Screen Circuits

SCREEN CIRCUITS
Fear & Loathing in the Sprawl
(circa. 1995)

Feature essay | Screen Circuits: Fear & Loathing in the Sprawl (circa. 1995)
MC Journal,  Vol. 21 No. 5: nineties | 2018

Image credit: Mitch Goodwin (2018) “Portable Gibson”, from the Screen Circuits series

ABSTRACT

The 1990s was more of a feeling than a knowing. There was certainly change afoot and the clock was ticking on a violent century of accelerationism and shrinking horizons. Zygmunt Bauman (Liquid Modernity, 2000) and Paul Virilio (Open Sky, 1997) capture this time from the perspectives of the machine, the lens and the streams of data that were only just beginning to be stockpiled and re-hashed across the salty pipes of the “information superhighway”.
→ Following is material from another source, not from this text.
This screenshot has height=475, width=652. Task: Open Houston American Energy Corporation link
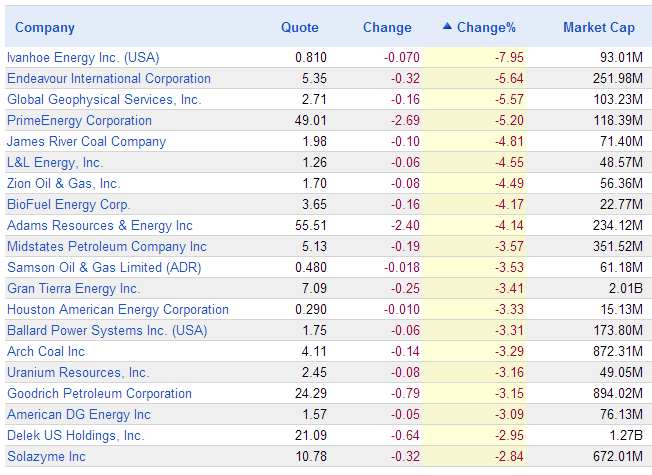point(118,309)
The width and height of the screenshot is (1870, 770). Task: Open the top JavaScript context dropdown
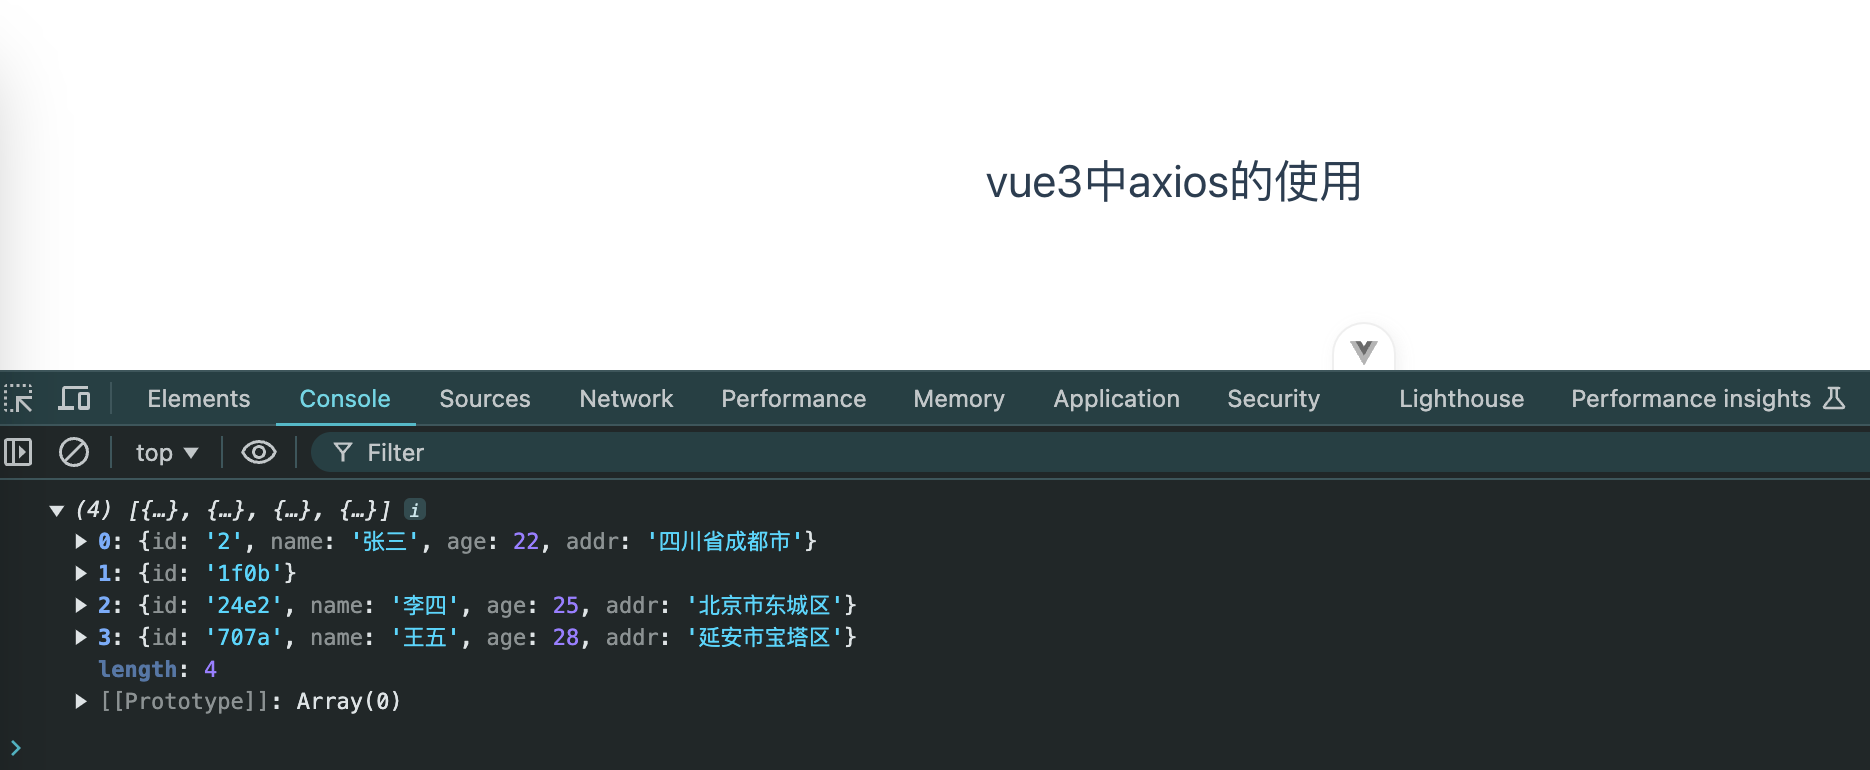[x=167, y=453]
Meanwhile, at the movies a seemingly grave warning was being issued as to what all of this might mean by interrogating a percieved social anxiety around a rapidly evolving information economy, whispers of a virtual reality and the growing hysteria around Y2K. What if we could indeed become virtual? What if the machine was in fact alive and information networks consciousness itself?

From James Bond confronting a Rupert Murdock/Conrad Black-type media demigod in Tomorrow Never Dies (1997), to the digital psychedelics of the millennial rush in Strange Days (1995) to Henry Rollins raging against reality in the William Gibson penned Johnny Mnemonic (1995), these mid-nineties “net-politation” films tapped a rich vein of paranoia. Maturing also was computer-generated image (CGI) which expressed - in often garish terms - a suppoed latent fear and anxiety of a future-present matrix crackling into view beyond the millennial divide.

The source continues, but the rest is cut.